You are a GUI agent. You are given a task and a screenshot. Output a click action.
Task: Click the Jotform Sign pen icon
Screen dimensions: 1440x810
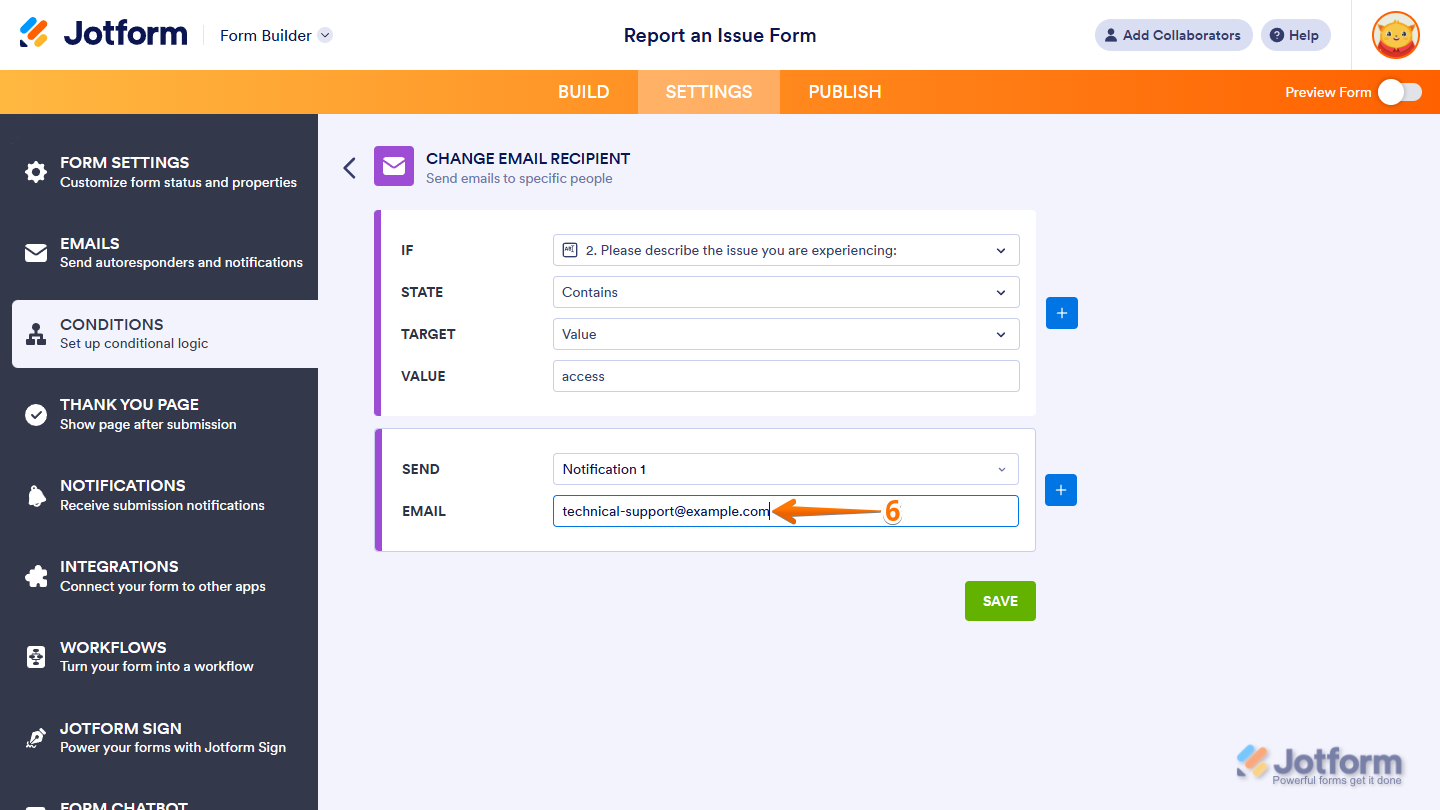[36, 737]
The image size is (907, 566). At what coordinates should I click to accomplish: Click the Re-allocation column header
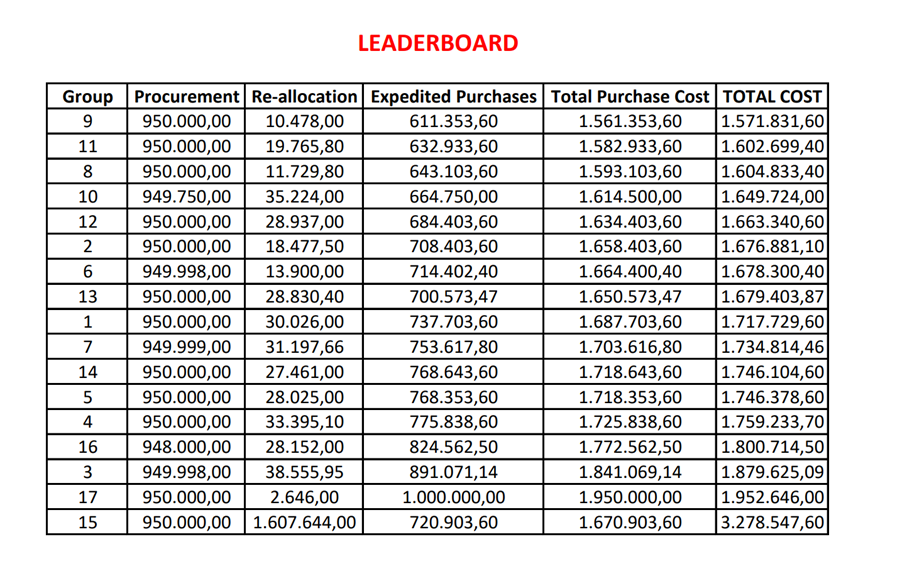click(304, 96)
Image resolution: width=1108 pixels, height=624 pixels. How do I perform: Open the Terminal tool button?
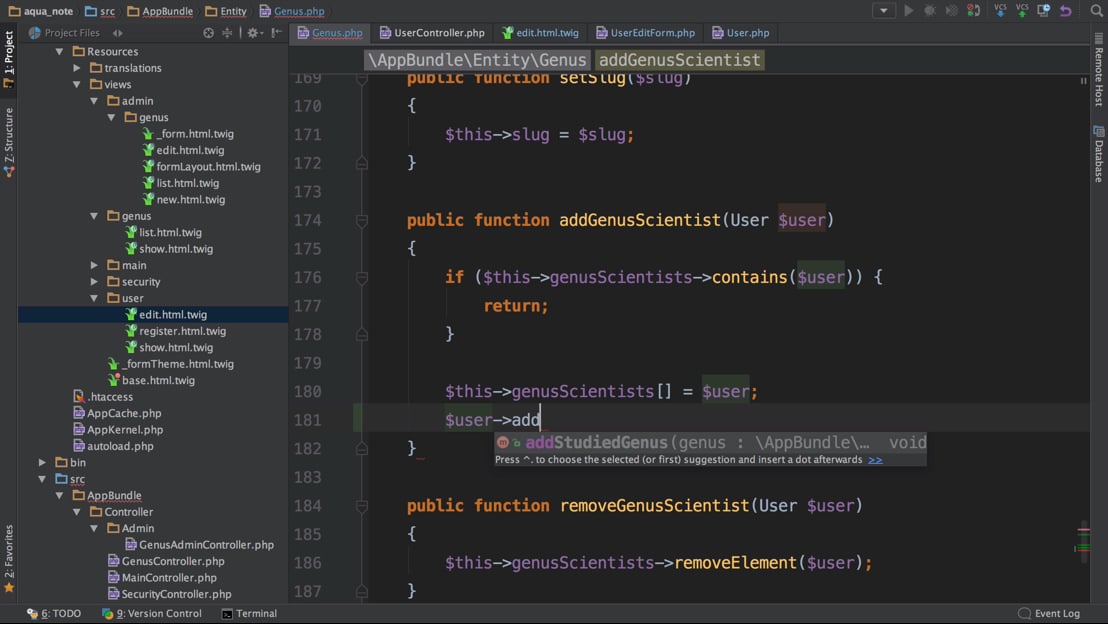click(x=249, y=614)
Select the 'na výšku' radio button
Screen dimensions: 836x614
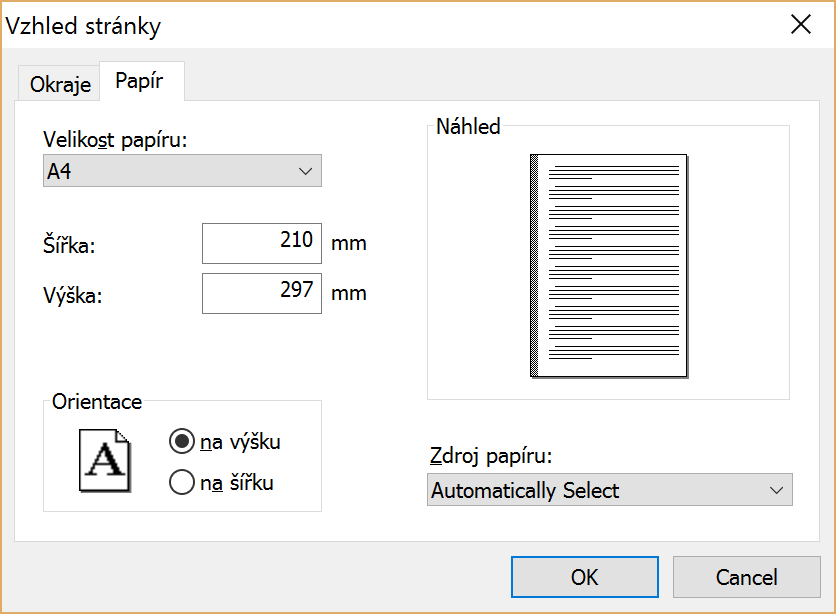pyautogui.click(x=182, y=441)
........
_WHAT IS EXPECTED_: Transcribe all data precisely. Pictures are not copied.

_ANSWER TO THE PROBLEM_:
You are a GUI agent. You are given a task and a screenshot. Output a click action.
Task: Click the Jotform Sign pen icon
Screen dimensions: 1440x810
[36, 737]
The image size is (907, 566). At what coordinates should I click to accomplish: Click the Re-allocation column header
click(304, 96)
Image resolution: width=1108 pixels, height=624 pixels. How do I perform: Open the Terminal tool button?
click(x=249, y=614)
Select the 'na výšku' radio button
Screen dimensions: 836x614
pyautogui.click(x=182, y=441)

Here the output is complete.